Se ha conformado un bloque parlamentario bastante sólido que ha asumido la tarea de defender esta iniciativa, pues consideramos pertinente advertir que Colombia no puede seguir profundizando un modelo extractivista de dependencia del petróleo, y por lo tanto debe avanzar en la transición a energías limpias. Bajo esa premisa está claro que la implementación de esta técnica de exploración petrolera es altamente lesiva, causa daños irreparables al ecosistema y se torna en un riesgo para la vida, debido a los claros antecedentes ya documentados en diferentes países.

El exprocurador Edgardo Maya Villazón dejó sentada su posición sobre el tema, señalando que el país no está suficientemente preparado para mitigar los riesgos y afectaciones de las técnicas de explotación de yacimientos no convencionales de hidrocarburos como el fracking, por lo que considera que el Gobierno Nacional debería establecer formas diferentes y mucho más amigables con el medio ambiente a la hora de adelantar las tareas de exploración y explotación de hidrocarburos.


“consideramos pertinente advertir que Colombia no puede seguir profundizando un modelo extractivista de dependencia del petróleo”.


No hay discusión que nuestro país posee un gran potencial en materia petrolera, pero la aplicación de esta práctica donde se han vivenciado experiencias de fracking han generado problemas e impactos en el recurso hídrico, aumento en la sismicidad, contaminación de la atmósfera, conflictos sociales e impactos a la salud pública, muchos de ellos irreparables.
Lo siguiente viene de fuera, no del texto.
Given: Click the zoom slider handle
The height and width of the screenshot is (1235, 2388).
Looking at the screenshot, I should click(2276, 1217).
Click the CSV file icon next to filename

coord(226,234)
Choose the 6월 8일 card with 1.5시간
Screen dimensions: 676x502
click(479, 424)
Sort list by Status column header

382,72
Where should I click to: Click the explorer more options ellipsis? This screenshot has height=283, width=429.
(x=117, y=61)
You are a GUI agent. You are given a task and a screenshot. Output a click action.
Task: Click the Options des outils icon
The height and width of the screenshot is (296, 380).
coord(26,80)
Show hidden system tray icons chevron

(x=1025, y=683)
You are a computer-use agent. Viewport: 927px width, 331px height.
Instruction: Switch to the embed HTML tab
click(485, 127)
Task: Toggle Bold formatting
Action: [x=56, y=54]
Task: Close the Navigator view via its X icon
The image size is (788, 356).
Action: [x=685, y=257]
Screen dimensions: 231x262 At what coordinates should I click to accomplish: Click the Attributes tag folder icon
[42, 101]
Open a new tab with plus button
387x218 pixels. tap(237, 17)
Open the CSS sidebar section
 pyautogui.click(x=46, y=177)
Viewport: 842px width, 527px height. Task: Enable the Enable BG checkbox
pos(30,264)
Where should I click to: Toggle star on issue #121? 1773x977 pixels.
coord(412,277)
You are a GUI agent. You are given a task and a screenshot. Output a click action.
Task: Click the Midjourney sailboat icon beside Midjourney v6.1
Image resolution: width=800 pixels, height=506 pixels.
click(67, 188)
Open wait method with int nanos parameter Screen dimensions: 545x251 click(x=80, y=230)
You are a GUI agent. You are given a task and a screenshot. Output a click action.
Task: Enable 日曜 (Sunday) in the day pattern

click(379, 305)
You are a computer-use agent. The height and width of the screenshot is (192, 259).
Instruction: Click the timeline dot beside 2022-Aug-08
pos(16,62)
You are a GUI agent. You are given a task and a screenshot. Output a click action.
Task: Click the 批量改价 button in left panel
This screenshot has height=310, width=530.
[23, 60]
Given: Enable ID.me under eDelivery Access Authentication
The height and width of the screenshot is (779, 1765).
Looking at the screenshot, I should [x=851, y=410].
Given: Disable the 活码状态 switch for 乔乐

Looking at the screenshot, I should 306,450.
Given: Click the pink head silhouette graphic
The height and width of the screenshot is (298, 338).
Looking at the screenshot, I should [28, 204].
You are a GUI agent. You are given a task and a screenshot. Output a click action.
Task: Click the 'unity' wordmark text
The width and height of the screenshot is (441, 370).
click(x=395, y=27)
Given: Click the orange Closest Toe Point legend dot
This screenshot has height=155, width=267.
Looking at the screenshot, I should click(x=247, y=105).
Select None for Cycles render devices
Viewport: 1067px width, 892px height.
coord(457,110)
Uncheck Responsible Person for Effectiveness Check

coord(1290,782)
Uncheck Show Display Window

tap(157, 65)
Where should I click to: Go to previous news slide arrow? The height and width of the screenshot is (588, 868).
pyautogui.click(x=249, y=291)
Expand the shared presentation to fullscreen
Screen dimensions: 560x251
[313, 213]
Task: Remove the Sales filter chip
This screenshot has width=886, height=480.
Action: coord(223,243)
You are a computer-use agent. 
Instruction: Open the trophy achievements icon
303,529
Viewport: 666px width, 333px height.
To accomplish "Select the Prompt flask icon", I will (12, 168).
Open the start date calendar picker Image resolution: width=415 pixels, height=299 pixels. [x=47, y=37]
Hemos asumido el compromiso de defender el agua, de cuidar a toda costa los recursos naturales porque tenemos la convicción que defendiéndola se garantiza la vida y por ende la sostenibilidad ambiental.

Los defensores de esta práctica argumentan que el país con esta técnica podría aumentar entre 250.000 y 400.000 barriles diarios su producción de hidrocarburos en unos pocos años, superando los 950.000 barriles que se extraen hoy. Y garantizar así una autosuficiencia superior a los 16 años e indican que habría millonarias inversiones en el país, así como se presentaría un importante aumento en la generación de empleo, algo que se reclama constantemente ante la falta de oportunidades para la gente. Esta disyuntiva nos llevó a tomar posición y por ello soy una convencida de la necesidad de buscar soluciones creativas y amigables con el medio ambiente. Tenemos una responsabilidad histórica, al presente Gobierno le corresponde tomar las decisiones sobre el futuro petrolero, pero también ambiental, pues habrá que legislar y definir unas políticas eficaces y efectivas pensando en las futuras generaciones, entendiendo que el petróleo es importante para la economía nacional, pero el agua es vital para la vida y su entorno.